The Biden Administration Is Providing $700,000 for Sex Ed for Trans Boys

The new programming will address systemic inequities “AFAB trans youth” experience, including discrimination, dysphoria, and rejection.
A classroom
John Coletti/Getty Images

The Biden administration is allocating nearly $700,000 for a new sex education program aimed at trans boys.

The Department of Health and Human Services (HHS) recently approved a $698,736 grant to California’s Center for Innovative Public Health Research, which currently works with the text message-based sexual health program Girl2Girl to advocate for pregnancy prevention and safe sex among queer, cisgender 14-to-18-year-old girls through condom and birth control usage and STI testing.
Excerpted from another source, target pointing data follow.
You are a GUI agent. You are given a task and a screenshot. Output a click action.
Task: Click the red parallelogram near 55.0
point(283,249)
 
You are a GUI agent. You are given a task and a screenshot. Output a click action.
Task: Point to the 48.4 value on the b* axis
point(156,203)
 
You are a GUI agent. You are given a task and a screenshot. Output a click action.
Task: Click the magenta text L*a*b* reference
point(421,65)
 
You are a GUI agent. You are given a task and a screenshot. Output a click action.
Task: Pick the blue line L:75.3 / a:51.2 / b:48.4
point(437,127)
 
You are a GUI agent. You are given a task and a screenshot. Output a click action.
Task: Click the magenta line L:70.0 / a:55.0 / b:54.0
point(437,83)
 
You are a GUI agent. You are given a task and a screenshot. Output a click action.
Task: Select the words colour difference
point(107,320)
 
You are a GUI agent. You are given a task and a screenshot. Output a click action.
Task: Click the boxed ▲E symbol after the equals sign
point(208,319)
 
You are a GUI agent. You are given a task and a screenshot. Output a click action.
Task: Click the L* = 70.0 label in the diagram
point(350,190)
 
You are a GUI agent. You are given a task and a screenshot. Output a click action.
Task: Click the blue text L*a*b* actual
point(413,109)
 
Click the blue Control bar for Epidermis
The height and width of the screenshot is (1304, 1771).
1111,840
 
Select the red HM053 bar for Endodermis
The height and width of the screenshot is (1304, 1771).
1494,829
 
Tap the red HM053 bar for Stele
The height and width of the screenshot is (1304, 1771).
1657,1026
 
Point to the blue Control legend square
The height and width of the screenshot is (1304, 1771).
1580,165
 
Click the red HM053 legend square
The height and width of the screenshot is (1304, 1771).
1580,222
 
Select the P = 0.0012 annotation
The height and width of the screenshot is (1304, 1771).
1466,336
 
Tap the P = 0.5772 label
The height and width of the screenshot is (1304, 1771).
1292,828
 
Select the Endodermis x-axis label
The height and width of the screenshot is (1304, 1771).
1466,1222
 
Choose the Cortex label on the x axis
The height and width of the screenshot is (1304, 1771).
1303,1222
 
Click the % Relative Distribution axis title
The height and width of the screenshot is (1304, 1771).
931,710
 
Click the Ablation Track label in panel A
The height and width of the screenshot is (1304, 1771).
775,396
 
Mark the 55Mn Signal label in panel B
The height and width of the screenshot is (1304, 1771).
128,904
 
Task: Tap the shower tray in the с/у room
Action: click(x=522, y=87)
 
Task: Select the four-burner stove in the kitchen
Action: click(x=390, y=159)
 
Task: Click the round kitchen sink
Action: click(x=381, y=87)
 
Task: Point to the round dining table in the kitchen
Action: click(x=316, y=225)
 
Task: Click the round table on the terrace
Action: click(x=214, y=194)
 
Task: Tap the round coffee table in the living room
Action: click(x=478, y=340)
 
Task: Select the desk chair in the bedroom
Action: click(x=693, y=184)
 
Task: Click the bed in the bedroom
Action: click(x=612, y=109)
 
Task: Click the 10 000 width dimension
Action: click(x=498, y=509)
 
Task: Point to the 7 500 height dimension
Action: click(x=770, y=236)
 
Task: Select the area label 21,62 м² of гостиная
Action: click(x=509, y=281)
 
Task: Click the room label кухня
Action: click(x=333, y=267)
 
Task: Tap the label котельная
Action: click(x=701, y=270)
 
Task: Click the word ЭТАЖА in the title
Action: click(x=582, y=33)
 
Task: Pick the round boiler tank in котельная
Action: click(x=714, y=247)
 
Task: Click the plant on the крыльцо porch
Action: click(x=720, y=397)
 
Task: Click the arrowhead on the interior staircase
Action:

This grant will go toward the center’s efforts to update the Girl2Girl program to make it more trans-inclusive.

“[Trans boys and non-binary youth assigned female at birth] are at risk for negative sexual health outcomes yet are effectively excluded from sexual health programs because gender-diverse youth do not experience the cisgender, heteronormative teen sexual education messaging available to them as salient or applicable,” the grant summary reads.

The summary continues: “Data suggest[s] that AFAB trans-identified youth may be less likely to use condoms when having sex with people who have penises and are at least as likely as cisgender girls to be pregnant. This health inequity must be addressed.”

The Center plans to use the grant to adapt Girl2Girl to create the program #TranscendentHealth, which will address systemic inequities AFAB trans youth experience, including “significant social stressors, discrimination, dysphoria, and rejection.” To do so, the center will hold focus groups to gather data about trans boys and non-binary teens’ sex lives, including information about their birth control strategies, condom use, PrEP use, and HIV testing rates. According to the grant page, the project began in September 2023 and will run until June 30, 2027.

Various LGBTQ subjects
Anti-trans actors will undoubtedly be busy once again this year, but LGBTQ+ activists and advocates have no plans to back down.

Last September, the Biden administration’s National Institute of Health approved a $200,000 grant for an online mentorship program led by University of Nebraska-Lincoln professor Katie Edwards, which connects LGBTQ+ youth with LGBTQ+ adults to encourage “social-emotional skills acquisition.” Meanwhile, in August 2022, the HHS granted over $1 million to the Cincinnati Children’s Hospital Medical Center to study thrombosis risk in trans youth receiving gender-affirming hormone therapy, according to the Shore News Network.

However, the Biden administration has also faced criticism for trans-related policies. After declining to comment on the onslaught of new anti-trans legislation at 2023’s State of the Union, the administration faced pushback from LGBTQ+ advocates last April for proposing a rule change to Title XI that would allow schools to block some trans athletes from participation in the name of “fairness in competition,” while prohibiting them from enacting sweeping bans on trans athletic participation.